Thursday, November 20, 2003

The business of woodturning

There is more to being a woodturner than working at the lathe turning out beautiful hollow vessels. Today was quite atypical of my working day and actually seems worth writing about!

I was on the road at 7am in someone's truck, on the way to fetch that lumber I had cut on Monday. Apart from heavy rain on the journey out, everything went well. The logging truck that was blocking the forest road had just finished loading so we didn't have to wait long. My lumber was still there too! Having lived in high crime areas in the past, rural Nova Scotia takes some getting used to. The loading was heavy work, but it didn't take too long. Then back to the foresters house where he has a big pile of burls for me to pick through.

We were back to my shop within four hours and the rain had stopped. Unloading was a breeze with a dump truck! But the wood was quite dirty, having been sawn in the woods, and was covered in sticky wet sawdust. So I decided to hose it all down to clean it up. The oak was already staining from contact with the steel saw blade, and maple develops blue stain if it stays damp for too long, so I think that cleaning it up is a wise move since the surface will dry so much quicker. It was a lovely warm day, 18'C, and a strong wind was drying the surface of the wood quite quickly. We don't get many T-shirt days in November, so it was nice to be working outside.

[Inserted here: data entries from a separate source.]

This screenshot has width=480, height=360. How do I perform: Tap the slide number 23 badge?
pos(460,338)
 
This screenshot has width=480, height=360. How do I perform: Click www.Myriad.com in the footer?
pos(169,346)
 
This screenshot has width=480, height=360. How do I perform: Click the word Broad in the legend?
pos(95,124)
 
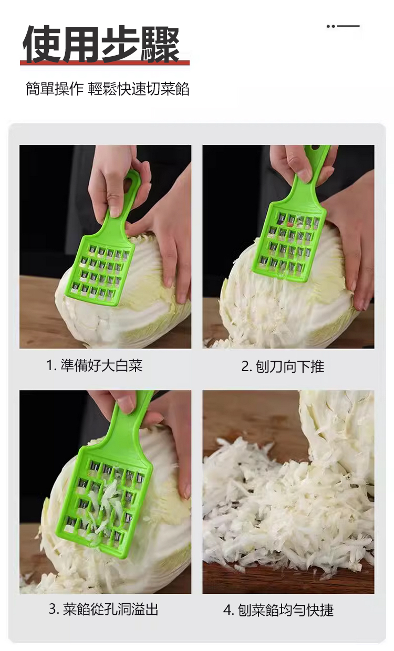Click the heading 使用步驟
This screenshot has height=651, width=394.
point(101,44)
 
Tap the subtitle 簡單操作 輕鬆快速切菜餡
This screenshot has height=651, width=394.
point(107,89)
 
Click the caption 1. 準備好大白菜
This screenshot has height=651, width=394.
point(94,365)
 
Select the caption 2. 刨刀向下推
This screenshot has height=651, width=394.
point(282,366)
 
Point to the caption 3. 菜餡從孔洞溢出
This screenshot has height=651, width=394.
point(103,609)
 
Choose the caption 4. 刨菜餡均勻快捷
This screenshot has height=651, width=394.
point(278,610)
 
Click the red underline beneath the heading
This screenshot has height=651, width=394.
point(105,63)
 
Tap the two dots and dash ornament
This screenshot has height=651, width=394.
point(343,26)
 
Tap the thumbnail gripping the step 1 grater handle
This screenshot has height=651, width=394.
point(115,211)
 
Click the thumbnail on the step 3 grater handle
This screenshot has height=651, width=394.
point(127,405)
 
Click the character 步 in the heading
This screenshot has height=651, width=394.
point(120,44)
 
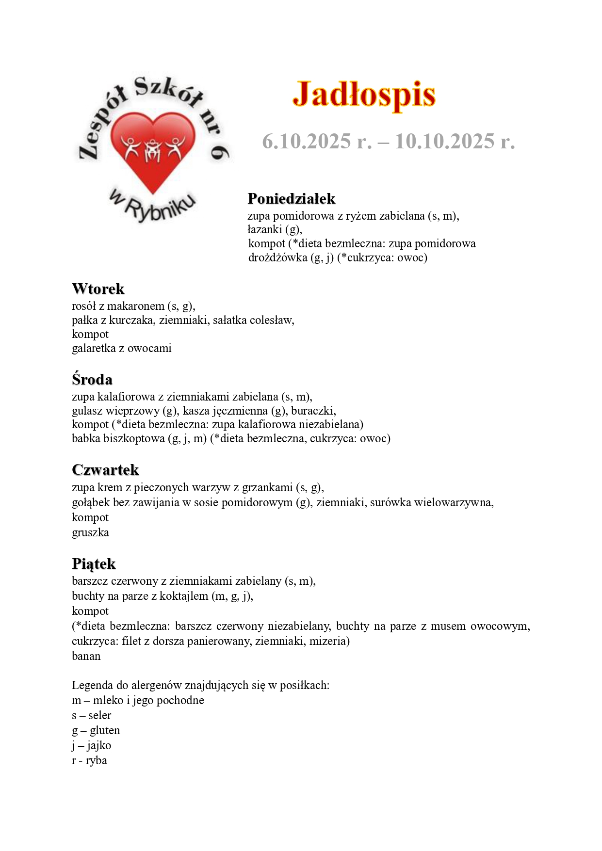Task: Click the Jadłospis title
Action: [x=364, y=94]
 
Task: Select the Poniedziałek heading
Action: [x=291, y=198]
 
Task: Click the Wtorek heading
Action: [x=98, y=289]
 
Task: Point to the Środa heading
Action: [x=92, y=379]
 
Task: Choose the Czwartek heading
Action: [x=105, y=469]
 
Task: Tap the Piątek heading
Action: [x=94, y=563]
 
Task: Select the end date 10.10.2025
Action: [x=444, y=141]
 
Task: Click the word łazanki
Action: [x=265, y=229]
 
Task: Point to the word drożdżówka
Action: [x=277, y=257]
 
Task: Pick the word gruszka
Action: [x=90, y=532]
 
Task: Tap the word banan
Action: [x=86, y=656]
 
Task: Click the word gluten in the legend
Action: [x=105, y=730]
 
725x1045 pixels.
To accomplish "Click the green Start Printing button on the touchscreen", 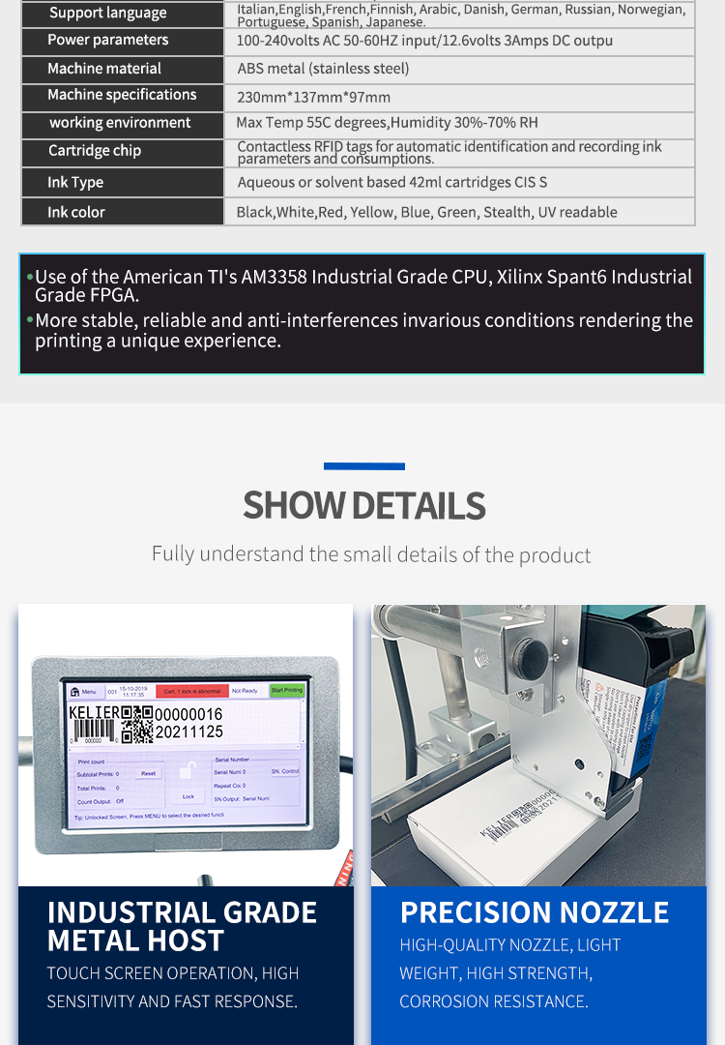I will tap(286, 691).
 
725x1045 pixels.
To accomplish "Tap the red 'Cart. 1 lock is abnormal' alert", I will tap(191, 692).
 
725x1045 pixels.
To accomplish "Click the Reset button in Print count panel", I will tap(148, 773).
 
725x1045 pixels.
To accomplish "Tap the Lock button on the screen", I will tap(188, 796).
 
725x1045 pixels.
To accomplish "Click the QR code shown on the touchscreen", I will tap(137, 724).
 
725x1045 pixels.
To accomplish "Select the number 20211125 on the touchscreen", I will tap(189, 732).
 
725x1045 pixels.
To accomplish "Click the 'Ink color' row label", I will tap(76, 212).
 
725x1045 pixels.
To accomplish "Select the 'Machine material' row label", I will tap(104, 69).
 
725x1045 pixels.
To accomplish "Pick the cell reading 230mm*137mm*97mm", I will tap(314, 97).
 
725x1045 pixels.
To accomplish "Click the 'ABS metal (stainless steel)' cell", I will tap(323, 69).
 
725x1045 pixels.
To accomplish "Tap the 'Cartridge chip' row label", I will tap(95, 151).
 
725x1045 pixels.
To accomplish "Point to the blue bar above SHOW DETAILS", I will tap(363, 466).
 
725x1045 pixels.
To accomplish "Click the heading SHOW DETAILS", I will tap(363, 505).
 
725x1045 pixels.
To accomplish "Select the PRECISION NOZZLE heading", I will tap(535, 912).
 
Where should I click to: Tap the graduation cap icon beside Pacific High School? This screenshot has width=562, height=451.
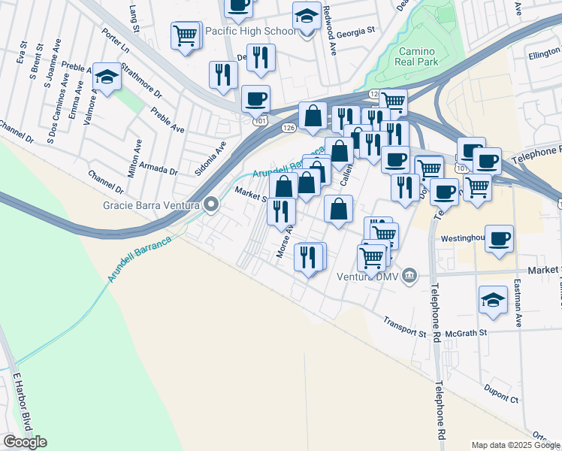(307, 17)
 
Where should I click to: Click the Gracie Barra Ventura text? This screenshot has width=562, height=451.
(151, 204)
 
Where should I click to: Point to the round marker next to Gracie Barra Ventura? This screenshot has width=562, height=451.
(211, 204)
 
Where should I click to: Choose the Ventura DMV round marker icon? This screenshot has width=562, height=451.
(409, 275)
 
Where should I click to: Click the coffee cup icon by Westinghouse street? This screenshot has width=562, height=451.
(500, 240)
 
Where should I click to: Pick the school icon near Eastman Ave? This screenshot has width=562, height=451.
(493, 299)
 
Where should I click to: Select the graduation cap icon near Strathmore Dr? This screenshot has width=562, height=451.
(107, 77)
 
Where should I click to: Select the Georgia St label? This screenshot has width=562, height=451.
(355, 32)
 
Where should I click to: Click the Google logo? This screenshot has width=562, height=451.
(25, 442)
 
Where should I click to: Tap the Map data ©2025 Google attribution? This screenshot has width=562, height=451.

That green lumber was heavy though, so I was glad to take a break from my labours. At 2pm I had to go and meet a business advisor from Pictou Regional Development Commission. I am thinking about changing the name of my business, and I wanted to talk it through with someone to see if its a totally crazy scheme or not. It was a very useful exercise, and she is going to do some research on my behalf. We met at my local library which has office space available, a very useful facility that several organisations use as satellite office.

After that I returned home to find the wood quite dry, so I carried it all into the workshop and stickered it. I still have to trim the ends of the boards and endseal them to prevent them from cracking. Then they will be stickered in the storage area until they are air dried (<18% EMC), at which point they can go into the kiln or dry room, but that is months away yet.

Then it was time for a quick walk with the dogs. They had missed their morning walk since it was dark when I left home this morning. But we only had time for a short walk before I headed back to the libray again. This time it was to meet delegates from the C@P Summit which is taking place in Pictou. Although not strictly a business meeting, I had supplied the conference with bottle stoppers for the delegates goody bags, so I wanted to help out in return.

Tomorrow I still have a bunch of smaller pieces of wood to sort through and process, but I think the really hard work is done.

Tuesday, November 18, 2003

Busy, busy, busy

I can't believe it's been nearly a month since I last blogged! But it has been craftshow season. That and a short notice order for personalised bottle stoppers has kept me pretty busy. But that is all behind me now. My last show was last weekend, and I delivered the bottle stoppers yesterday morning. The rest of the day was spent in the woods getting some hardwood lumber sawn to my specifications. It was a glorious day considering it is the middle of November.

The fellow who owned the logs had a friend with a portable bandsaw mill come and cut the wood. Those machines are pretty neat. Most of the log handling is done by hydraulics, turning the log to the required orientation and clamping it in place while the bandsaw makes a one-eighth cut along its length. By mid afternoon I had several hundred board feet of maple, oak, white ash and black cherry stacked ready for collection. I have someone with a truck lined up to go collect it with me on Thursday. I just hope its still there!

Today I have been tidying up the shop, moving things around to make space for all this green lumber. My usual drying procedure involves air drying in the shop, then out to the solar kiln, then back into the dry room to get it down to its final 8% moisture content. Its quite a bit of handling, and could probably be made more efficient. Maybe oneday. In the meantime it keeps me fit.